### Task to complete
Copy nothing but the lines running from the one containing "Where should I" through the end of the listing below. Drop the pictures.

### Dataset extract
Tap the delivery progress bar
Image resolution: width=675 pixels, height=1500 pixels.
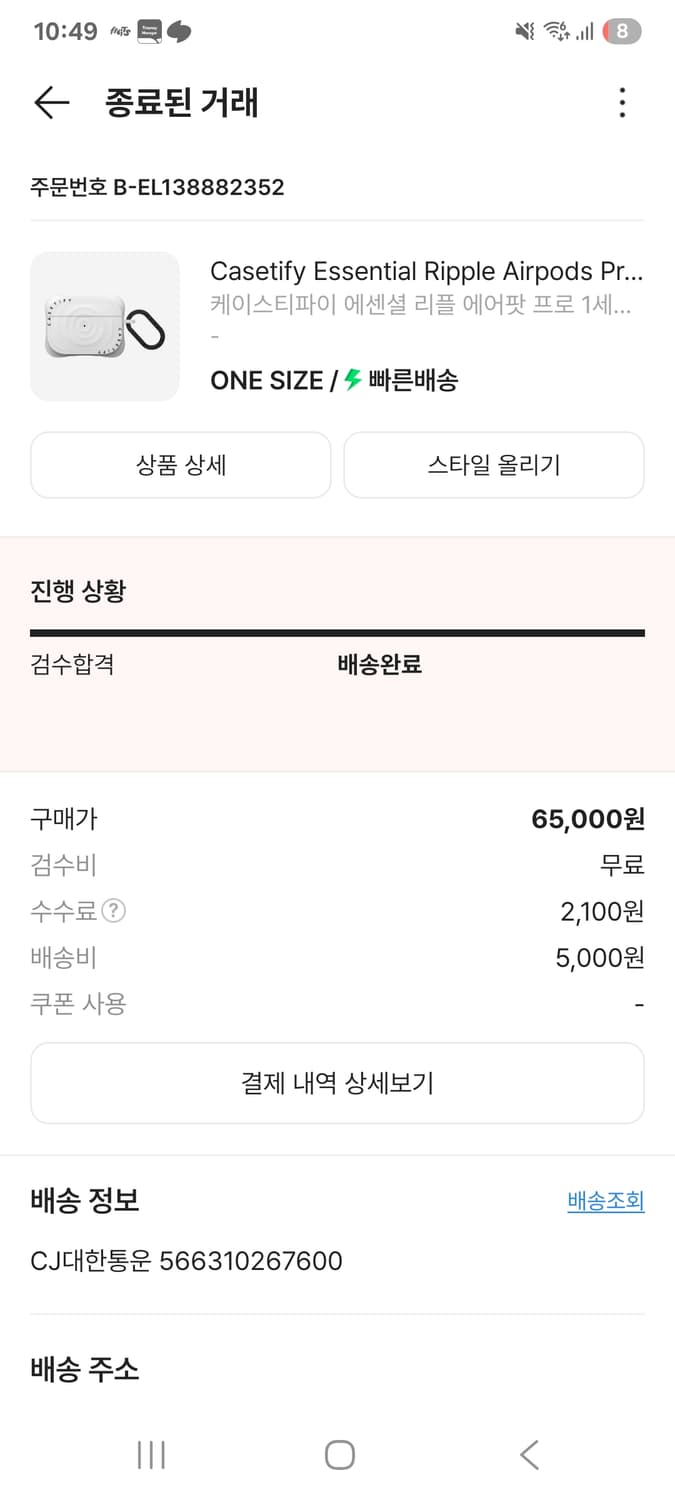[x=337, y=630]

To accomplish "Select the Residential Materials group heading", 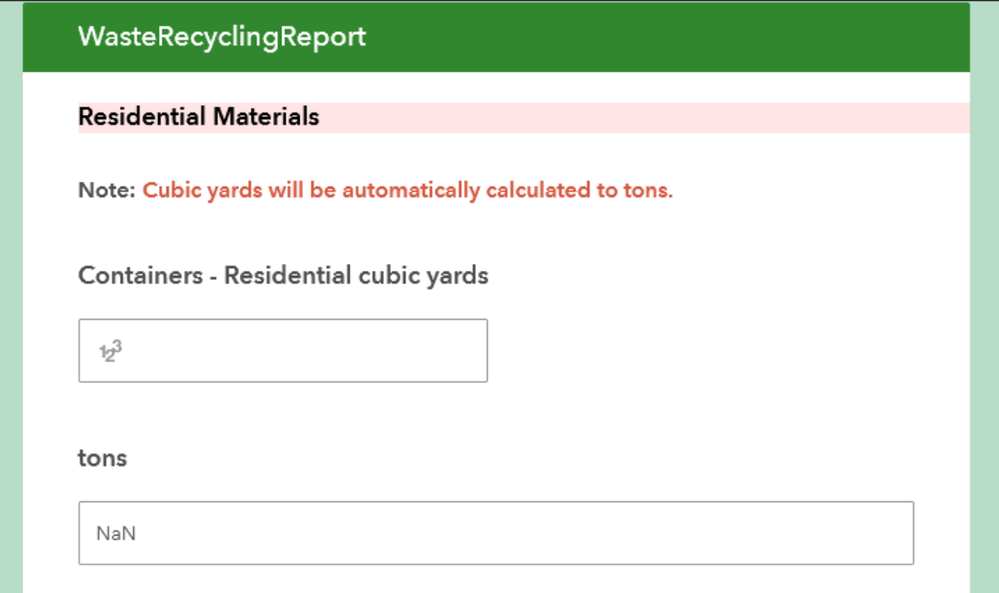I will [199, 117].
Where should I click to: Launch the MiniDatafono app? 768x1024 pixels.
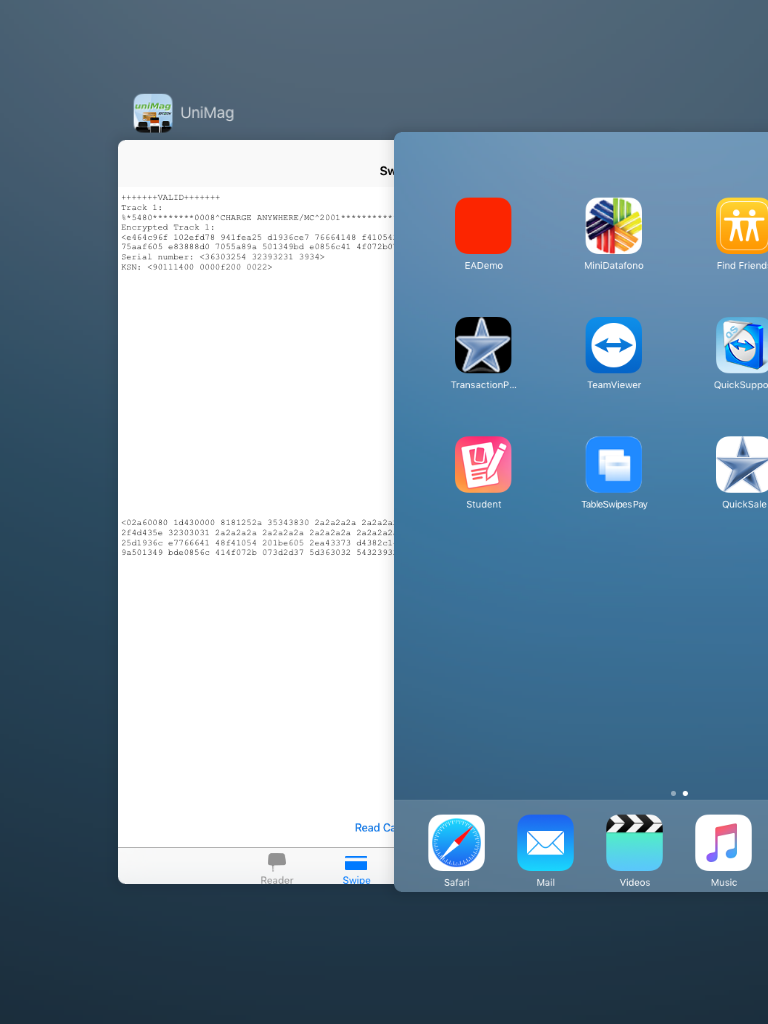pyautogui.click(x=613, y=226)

### Response to this task
Where should I click to: Launch the MiniDatafono app? 768x1024 pixels.
pyautogui.click(x=613, y=226)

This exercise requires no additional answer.